Personal information
- Nationality: American
- Born: 1953 or 1954 (age 72–73) Cambridge, Massachusetts

Sport
- Sport: Rowing
- College team: Yale

Medal record
Women's rowing
Representing United States
World Championships
| Silver medal – second place | 1975 Nottingham | Eight |
| Gold medal – first place | 1986 Nottingham | LW2x |
| Bronze medal – third place | 1987 Copenhagen | LW2x |

= Chris Ernst =

American rower (born 1953/54)

Christine Ernst is an American former rower. She was in 1986 World Rowing Championships and won gold in the women's lightweight doubles event. She led protest a 1976 at Yale University about the inadequate facilities provided to the women's crew—the first such challenge under Title IX.

== Early life ==
Ernst was born in Cambridge, Massachusetts. Her family moved to Scituate, Massachusetts when she was a young child. She trained in gymnastics where she challenged, and beat, the boys in her high school in arm wrestling matches in order to get use of the equipment.
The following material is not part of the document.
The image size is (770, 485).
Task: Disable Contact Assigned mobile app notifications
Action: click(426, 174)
She attended Yale University, receiving an undergraduate degree in 1976.

== Rowing ==
Ernst began rowing her sophomore year in college, and by her senior year she was captain of the women's crew (rowing team). However, there was no locker room available for the women's team, so they had to wait on the bus after practice while the men showered before they could return to campus.
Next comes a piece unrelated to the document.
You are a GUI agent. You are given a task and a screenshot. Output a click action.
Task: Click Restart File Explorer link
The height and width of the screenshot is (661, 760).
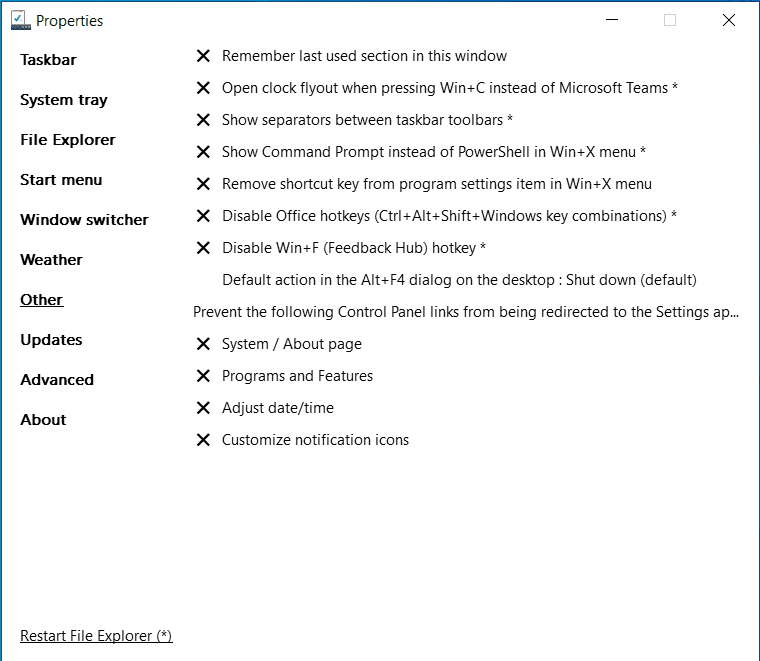pos(96,636)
Ernst leads the protest to Joni Barnett, 1976.

Ernst led a protest regarding the discrepancy in facilities for the women's crew compared to the men's team. In early 1976, the nineteen members of the Yale women's crew wrote "Title IX" on their bodies and went into athletic director Joni Barnett's office and took off their clothes, and then Ernst read a statement about the way they were being treated that began, "These are the bodies Yale is exploiting…" This protest was noted by newspapers around the world, including The New York Times. By 1977, a women's locker room was added to Yale's boathouse.

After graduating from college, she was an assistant rowing coach at Yale and shifted her focus to sculling, rowing with two oars. She was an alternate on the United States Olympic team for the 1976 Summer Olympics, the first year where women's rowing was an option. She also participated as an alternate in the 1984 Summer Olympics. In 1986 she won the world championship in lightweight double sculls competing with Carrey Beth Sands, the first time the United States won a gold medal in the event. In 1988 Ernst refused to participate in the 1988 Summer Olympics because of her opposition to the political situation regarding South Korea.

== Subsequent years ==
In 1980, Ernst was the first woman to become a unionized plumber in New Haven; as of 1982 she was one of four female plumbers in southern Connecticut. As of 2012 she owns a plumbing company, Pipelines, in Roslindale, Massachusetts.

In 1999, Mary Mazzio produced a documentary titled A Hero For Daisy which portrays Ernst, her rowing career, and her role in the 1976 protest at Yale.

In 2012, Ernst was honored at New England Sports Museum’s “The Tradition" in honor of her role in leading the Yale protest.